In my 2006 book Founding Fighters: The Battlefield Leaders Who Made American Independence, I tell the stories of 15 founding U.S. military leaders who essentially created an American army from scratch during the Revolutionary War. One of the most interesting and controversial figures I examine in the book is Benedict Arnold. Born to a wealthy Connecticut family in 1741, a combination of bad luck, bad business dealings, and drinking problems had drained much of the Arnold family’s resources by the time he reached adulthood. Arnold apprenticed at an apothecary and his business dealings in the 1760s turned towards smuggling, in contempt of royal customs laws. A serving captain in the local militia when the War of Independence broke out, Arnold joined up with Ethan Allen and his Green Mountain Boys, taking a British garrison by surprise. Arnold secured several notable successes in the early years of the war, and planned an invasion of Canada with General Washington that never quite materialized. Despite donating his funds to the war effort and sustaining serious war injuries, Arnold was disappointed to be passed over for promotion at the Continental Congress. To add insult to injury, he was notified that he owed the Continental Army money. In 1779, Arnold entered into secret negotiations with the British, and in 1780, Arnold obtained control of West Point, intending to hand it over to the British. When the plot was discovered, Arnold was forced to flee down the Hudson River.
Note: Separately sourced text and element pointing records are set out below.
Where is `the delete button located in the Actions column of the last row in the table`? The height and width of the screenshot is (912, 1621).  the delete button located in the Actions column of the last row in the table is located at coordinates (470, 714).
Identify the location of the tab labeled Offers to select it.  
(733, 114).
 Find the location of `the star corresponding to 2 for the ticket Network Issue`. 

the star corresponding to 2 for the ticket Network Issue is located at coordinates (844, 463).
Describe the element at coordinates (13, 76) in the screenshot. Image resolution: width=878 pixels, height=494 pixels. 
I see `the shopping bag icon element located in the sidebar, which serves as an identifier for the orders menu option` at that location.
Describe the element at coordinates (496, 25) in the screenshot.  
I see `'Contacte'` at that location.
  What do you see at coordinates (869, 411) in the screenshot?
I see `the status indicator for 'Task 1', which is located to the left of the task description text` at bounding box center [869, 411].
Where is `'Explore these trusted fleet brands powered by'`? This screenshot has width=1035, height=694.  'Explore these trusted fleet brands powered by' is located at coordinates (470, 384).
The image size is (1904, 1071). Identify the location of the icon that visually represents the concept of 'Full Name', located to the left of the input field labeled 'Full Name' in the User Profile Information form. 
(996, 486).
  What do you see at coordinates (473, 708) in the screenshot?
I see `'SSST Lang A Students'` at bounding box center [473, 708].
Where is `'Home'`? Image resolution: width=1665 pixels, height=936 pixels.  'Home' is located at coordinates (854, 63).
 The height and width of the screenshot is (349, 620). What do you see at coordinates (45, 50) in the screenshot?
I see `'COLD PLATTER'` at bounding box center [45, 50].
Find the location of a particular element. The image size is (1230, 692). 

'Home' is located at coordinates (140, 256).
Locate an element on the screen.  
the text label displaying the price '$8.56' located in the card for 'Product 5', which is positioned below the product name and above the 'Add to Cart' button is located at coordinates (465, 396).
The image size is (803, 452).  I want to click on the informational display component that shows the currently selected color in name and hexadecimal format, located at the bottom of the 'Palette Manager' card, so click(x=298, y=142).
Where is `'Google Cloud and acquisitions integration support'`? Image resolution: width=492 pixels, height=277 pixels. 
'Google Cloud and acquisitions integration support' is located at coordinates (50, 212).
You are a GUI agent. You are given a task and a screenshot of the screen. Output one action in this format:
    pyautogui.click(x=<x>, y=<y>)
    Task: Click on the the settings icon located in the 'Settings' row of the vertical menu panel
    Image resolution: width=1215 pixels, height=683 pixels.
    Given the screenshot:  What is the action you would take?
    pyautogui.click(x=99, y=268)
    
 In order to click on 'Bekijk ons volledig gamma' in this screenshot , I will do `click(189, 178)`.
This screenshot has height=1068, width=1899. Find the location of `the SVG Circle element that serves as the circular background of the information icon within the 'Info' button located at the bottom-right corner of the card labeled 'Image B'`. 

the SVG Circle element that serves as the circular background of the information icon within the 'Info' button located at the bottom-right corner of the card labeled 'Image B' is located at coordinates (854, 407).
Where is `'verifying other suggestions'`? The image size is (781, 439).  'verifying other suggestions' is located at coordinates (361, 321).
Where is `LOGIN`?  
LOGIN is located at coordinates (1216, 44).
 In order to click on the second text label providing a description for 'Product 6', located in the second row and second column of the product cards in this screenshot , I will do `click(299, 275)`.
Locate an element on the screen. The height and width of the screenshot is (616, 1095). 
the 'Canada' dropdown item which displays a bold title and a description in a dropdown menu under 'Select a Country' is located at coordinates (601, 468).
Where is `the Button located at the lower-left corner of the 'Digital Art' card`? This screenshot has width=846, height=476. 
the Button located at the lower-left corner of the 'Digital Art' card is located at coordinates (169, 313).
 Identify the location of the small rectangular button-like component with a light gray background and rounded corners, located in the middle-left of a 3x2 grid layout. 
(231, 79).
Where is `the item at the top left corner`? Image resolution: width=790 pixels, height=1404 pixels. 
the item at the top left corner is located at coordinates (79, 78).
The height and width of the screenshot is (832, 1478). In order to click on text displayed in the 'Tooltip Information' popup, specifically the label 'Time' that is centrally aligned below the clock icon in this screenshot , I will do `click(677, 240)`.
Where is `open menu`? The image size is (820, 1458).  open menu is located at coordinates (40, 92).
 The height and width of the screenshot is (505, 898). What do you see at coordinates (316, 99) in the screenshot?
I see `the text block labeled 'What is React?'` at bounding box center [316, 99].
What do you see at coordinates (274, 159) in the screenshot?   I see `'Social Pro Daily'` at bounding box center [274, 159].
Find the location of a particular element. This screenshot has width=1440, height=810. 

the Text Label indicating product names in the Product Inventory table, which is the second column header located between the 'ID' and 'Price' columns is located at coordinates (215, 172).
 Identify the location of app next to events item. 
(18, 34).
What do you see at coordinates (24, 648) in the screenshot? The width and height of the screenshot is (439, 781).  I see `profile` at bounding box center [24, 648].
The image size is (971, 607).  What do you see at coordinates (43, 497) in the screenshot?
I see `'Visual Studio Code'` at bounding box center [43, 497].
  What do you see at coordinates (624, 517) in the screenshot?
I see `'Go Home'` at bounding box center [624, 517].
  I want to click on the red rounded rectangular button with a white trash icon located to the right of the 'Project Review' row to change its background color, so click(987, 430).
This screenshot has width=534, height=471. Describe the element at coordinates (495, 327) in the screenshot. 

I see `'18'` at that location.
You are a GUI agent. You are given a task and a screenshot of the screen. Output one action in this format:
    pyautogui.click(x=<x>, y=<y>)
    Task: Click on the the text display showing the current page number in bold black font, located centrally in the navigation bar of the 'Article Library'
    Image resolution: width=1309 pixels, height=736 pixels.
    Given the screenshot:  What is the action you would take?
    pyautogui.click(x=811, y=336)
Serving as a brigadier general in the British army from that time on, Arnold led raids on Virginia and Connecticut before the war essentially ended with the American victory in Yorktown. Arnold moved to London in 1782, and spent the remainder of his days outside of the U.S. Despite the fact that Arnold was branded a traitor to his country for joining the British, there were undeniably political machinations that slighted him unfairly. Arnold did display considerable valor on behalf of the Americans in the early part of the war, a fact that is in many ways lessened by his betrayal of the Revolutionary army.